Contohnya, persoalan hari ini, Indonesia masih mengalami kesenjangan gender dari sisi tingkat partisipasi angkatan kerja. Menurut Emmy, hal itu menunjukkan adanya kesenjangan gender dengan laki-laki.
“Laki-laki berada di posisi 82.69% tingkat partisipasi angkatan kerja. Sementara perempuan 51.88%. Ini data 2019, Profil Perempuan Indonesia dari Kemen PPPA. Jadi kita bisa lihat jika angkatan kerja laki-laki lebih tinggi dari perempuan,” terangnya.
Dari sisi upah juga masih terjadi kesenjangan. “Perempuan di angka Rp2.7 juta dan laki-laki di angka Rp3.5 juta. Sehingga masih terjadi kesenjangan,” ungkap Emmy.

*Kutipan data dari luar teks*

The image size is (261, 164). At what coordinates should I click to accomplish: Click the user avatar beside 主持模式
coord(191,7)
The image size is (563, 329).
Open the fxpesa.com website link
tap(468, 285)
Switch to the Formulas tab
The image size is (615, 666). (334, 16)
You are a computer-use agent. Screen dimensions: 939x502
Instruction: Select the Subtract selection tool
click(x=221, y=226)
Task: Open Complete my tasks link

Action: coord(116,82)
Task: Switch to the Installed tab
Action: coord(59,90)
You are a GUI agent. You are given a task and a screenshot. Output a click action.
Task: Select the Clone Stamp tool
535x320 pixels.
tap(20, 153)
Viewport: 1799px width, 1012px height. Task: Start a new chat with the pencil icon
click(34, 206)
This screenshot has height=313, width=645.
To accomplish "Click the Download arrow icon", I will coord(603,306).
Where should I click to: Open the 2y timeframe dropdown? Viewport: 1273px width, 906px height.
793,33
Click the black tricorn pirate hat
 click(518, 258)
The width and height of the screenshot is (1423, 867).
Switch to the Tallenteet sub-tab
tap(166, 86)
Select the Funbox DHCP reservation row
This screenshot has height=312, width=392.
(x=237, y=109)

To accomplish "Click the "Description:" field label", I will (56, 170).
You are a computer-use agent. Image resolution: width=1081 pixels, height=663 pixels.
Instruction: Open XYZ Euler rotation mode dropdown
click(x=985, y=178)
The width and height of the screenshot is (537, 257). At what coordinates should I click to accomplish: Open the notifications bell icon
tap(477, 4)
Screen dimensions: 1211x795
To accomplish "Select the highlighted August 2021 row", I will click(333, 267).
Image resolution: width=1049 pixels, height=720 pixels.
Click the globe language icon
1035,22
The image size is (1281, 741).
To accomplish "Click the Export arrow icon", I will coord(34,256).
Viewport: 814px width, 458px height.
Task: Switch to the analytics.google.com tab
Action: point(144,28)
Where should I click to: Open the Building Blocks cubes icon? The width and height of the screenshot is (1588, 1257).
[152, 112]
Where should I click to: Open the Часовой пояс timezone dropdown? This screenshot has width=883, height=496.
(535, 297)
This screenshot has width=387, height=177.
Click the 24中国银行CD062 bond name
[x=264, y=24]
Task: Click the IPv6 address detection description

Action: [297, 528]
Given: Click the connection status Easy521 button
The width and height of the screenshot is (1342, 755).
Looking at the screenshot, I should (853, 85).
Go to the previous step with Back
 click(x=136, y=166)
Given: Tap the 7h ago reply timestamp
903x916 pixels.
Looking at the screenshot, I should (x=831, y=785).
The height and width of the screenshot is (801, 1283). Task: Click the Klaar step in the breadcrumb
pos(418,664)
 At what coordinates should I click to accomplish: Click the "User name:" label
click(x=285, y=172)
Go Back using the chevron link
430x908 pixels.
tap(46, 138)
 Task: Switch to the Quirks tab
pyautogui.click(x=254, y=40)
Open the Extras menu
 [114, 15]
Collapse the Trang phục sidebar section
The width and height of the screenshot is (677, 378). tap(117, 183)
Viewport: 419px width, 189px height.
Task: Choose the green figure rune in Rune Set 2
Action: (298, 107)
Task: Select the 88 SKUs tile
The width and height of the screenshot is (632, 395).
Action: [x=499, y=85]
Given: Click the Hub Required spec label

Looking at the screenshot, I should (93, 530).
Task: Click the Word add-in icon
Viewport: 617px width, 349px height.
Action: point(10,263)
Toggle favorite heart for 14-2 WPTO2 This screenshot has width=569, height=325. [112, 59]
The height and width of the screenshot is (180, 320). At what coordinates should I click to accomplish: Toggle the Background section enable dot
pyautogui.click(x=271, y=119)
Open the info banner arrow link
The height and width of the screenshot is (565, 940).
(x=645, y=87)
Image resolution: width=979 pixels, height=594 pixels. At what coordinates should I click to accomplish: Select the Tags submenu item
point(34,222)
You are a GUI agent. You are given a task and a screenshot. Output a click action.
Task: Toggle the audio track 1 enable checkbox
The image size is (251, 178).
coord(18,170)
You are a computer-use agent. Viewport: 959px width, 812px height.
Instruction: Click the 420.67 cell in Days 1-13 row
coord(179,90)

Hal itu sejalan dengan data Global Gender Gap 2021 yang menyebut posisi Indonesia di angka 99 dari 156 negara.
Partisipasi angkatan kerja disabilitas juga sama. “Proporsinya 31% data Susenas 2018. Sehingga ketika bicara tentang inklusi sosial, persoalannya masih besar,” kata Emmy.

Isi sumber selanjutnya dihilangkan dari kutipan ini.